Obgleich die Entwicklung als komplex zu bezeichnen ist, verzeichnen zahlreiche konkrete Erfolge, dass die Organ-on-a-Chip-Technologie bereits ausgereift genug ist, um echte Fortschritte zu erzielen. So wurden beispielsweise Herz, Nieren, Lunge sowie Leber – neben anderen Organen – erfolgreich modelliert. Eine Vielzahl von Akteuren hat unabhängig voneinander den Weg zu diesen Erfolgen beschritten, wobei einige von ihnen Partnerschaften eingegangen sind, die das Interesse an dieser neuen Technologie widerspiegeln.

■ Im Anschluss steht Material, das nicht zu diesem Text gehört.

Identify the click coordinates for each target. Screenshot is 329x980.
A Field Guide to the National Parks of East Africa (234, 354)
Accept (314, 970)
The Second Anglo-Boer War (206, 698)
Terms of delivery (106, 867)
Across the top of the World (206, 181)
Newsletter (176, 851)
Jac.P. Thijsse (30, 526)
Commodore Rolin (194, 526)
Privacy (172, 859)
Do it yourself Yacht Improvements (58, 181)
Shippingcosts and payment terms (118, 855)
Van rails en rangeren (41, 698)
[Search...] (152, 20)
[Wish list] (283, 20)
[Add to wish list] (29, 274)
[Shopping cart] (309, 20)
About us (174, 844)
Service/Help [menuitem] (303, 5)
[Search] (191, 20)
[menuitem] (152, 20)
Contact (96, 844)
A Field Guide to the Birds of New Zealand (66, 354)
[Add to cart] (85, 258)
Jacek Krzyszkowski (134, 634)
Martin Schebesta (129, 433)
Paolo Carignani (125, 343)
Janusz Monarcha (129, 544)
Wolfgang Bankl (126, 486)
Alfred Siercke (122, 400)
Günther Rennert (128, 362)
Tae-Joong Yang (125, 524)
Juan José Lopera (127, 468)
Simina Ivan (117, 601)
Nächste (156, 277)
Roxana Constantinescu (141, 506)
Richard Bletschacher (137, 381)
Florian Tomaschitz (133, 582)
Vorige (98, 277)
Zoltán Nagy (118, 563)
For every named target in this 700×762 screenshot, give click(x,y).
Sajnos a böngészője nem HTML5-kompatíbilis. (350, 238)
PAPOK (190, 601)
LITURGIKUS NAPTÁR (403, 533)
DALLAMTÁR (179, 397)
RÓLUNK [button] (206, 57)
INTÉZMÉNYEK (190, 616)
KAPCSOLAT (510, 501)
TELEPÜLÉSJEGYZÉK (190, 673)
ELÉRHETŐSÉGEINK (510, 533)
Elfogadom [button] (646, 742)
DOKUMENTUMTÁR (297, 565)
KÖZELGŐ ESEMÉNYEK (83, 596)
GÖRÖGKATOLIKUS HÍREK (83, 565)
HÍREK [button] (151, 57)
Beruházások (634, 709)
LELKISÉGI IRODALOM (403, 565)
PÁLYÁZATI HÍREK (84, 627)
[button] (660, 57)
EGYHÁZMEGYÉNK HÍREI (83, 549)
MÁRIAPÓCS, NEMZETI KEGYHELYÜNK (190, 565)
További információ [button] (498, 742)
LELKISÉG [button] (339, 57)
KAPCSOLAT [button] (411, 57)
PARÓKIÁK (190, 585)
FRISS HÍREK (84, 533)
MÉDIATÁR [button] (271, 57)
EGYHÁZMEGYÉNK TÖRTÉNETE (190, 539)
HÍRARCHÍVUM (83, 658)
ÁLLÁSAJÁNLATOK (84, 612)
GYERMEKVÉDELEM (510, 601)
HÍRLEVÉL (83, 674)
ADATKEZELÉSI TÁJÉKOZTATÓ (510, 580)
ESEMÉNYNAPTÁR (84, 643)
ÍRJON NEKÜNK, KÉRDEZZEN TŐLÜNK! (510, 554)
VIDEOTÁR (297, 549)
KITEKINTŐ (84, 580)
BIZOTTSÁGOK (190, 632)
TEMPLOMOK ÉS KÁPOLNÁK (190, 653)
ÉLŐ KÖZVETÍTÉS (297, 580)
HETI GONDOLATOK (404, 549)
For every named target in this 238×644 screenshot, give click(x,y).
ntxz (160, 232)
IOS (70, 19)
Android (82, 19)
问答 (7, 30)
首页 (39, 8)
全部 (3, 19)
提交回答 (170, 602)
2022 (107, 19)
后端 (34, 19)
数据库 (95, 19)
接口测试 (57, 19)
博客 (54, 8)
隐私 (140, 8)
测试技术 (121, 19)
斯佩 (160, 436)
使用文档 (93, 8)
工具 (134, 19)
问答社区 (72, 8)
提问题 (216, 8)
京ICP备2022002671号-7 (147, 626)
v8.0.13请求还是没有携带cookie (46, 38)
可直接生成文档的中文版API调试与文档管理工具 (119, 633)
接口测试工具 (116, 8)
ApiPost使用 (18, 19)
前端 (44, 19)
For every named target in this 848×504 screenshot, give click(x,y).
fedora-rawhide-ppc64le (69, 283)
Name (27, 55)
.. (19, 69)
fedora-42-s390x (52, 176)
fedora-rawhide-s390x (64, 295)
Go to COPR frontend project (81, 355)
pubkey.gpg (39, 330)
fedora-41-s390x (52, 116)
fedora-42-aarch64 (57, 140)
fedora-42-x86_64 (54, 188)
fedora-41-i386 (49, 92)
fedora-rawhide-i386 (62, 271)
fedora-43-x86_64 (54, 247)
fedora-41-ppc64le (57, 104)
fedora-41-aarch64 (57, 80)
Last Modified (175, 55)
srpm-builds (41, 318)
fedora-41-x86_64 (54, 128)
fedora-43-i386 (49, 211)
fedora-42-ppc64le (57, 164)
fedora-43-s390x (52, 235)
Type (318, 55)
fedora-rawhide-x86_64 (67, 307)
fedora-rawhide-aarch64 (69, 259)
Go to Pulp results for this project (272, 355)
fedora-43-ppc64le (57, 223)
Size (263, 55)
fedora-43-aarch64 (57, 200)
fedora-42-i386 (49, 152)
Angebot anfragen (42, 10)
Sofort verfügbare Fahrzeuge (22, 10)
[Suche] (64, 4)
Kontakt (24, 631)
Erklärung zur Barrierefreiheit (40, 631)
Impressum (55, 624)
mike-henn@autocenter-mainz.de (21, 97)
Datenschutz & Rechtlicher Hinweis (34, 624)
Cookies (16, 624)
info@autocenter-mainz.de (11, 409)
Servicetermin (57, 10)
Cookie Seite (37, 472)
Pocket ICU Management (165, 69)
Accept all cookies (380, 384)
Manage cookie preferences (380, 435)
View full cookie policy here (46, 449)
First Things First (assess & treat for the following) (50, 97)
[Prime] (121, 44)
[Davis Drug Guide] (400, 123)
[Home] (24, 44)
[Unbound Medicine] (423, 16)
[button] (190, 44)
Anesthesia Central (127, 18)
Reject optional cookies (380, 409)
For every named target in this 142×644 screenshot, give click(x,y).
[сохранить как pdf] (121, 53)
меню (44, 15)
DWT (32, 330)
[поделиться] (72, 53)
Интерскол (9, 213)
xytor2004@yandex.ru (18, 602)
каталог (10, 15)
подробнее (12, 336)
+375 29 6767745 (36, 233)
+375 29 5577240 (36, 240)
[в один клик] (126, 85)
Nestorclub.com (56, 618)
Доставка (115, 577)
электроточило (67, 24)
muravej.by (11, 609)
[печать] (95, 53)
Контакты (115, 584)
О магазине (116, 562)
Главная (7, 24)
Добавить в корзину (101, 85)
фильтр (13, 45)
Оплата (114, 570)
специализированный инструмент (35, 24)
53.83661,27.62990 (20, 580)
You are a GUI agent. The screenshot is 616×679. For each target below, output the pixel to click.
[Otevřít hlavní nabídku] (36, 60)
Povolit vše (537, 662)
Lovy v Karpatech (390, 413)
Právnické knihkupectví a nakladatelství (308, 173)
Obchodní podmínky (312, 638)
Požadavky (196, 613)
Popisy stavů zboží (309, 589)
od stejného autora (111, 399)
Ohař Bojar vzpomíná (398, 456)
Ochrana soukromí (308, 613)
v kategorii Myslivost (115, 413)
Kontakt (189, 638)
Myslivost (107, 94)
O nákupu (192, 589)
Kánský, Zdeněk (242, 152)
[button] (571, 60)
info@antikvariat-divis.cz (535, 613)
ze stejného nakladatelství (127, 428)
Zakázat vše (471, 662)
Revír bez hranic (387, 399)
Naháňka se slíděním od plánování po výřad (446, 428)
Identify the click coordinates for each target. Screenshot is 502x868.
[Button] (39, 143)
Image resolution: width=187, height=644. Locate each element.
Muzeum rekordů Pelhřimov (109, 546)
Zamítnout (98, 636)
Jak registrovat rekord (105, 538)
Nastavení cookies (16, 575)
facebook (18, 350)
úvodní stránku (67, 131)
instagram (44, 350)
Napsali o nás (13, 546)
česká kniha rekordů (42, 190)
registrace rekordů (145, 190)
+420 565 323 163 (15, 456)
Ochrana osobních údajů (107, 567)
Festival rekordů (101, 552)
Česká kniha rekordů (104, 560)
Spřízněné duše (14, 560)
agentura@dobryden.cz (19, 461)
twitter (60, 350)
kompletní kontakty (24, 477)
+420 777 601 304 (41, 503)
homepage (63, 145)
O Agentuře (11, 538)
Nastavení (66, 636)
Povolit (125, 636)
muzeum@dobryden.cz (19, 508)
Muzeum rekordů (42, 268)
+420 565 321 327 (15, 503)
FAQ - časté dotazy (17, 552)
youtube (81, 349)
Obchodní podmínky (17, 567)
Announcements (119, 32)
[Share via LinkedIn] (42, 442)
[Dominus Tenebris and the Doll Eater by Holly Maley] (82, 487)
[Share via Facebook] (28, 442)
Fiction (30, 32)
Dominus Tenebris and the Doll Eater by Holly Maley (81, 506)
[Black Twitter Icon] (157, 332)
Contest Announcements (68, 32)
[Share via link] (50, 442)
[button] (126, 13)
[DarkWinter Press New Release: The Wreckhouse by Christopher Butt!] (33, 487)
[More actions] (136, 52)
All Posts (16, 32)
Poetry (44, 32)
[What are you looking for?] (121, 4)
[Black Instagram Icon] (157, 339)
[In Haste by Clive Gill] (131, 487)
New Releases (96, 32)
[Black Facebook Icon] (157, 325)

So hat sich Mimetas mit Janssen, Biogen und Abbvie zusammengetan, um neurovaskuläre Organ-on-Chips zur Untersuchung der Alzheimer-Krankheit zu entwickeln, während TissUse mit Bayer kooperiert, um ein Leber-Endokrinum-Multi-Organ-on-Chip-System zur Evaluierung der Toxizität spezifischer Pharmaka zu etablieren. Emulate, ein Pionier auf diesem Gebiet, hat auf Basis seiner Technologie zahlreiche Kooperationen initiiert, darunter mit Roche, AstraZeneca und Takeda. Derzeit führt das Unternehmen Gespräche mit der FDA, um die Einsatzmöglichkeiten seiner On-Chip-Organe als toxikologische Testplattformen zu eruieren. Neben den genannten Pharmaunternehmen könnte die Technologie auch für andere Akteure von Interesse sein, beispielsweise für die Agrar- und Ernährungsindustrie, die Kosmetikindustrie sowie Hersteller von Chemikalien (beispielsweise für Haushaltsprodukte). Auch Akteure in der Nuklearindustrie könnten von dieser Technologie profitieren, etwa um die Auswirkungen von Strahlung auf den menschlichen Körper zu bewerten.

„Neben den präklinischen Studien stellt Organ-on-a-Chip einen entscheidenden Vorteil für die personalisierte Medizin dar. Die Möglichkeit, eine Prognose hinsichtlich der individuellen Reaktion eines Patienten auf eine bestimmte Therapie zu treffen, stellt einen wesentlichen Fortschritt dar“, so Delphine Bertrem, Leiterin des Geschäftsbereichs Gesundheit in Paris.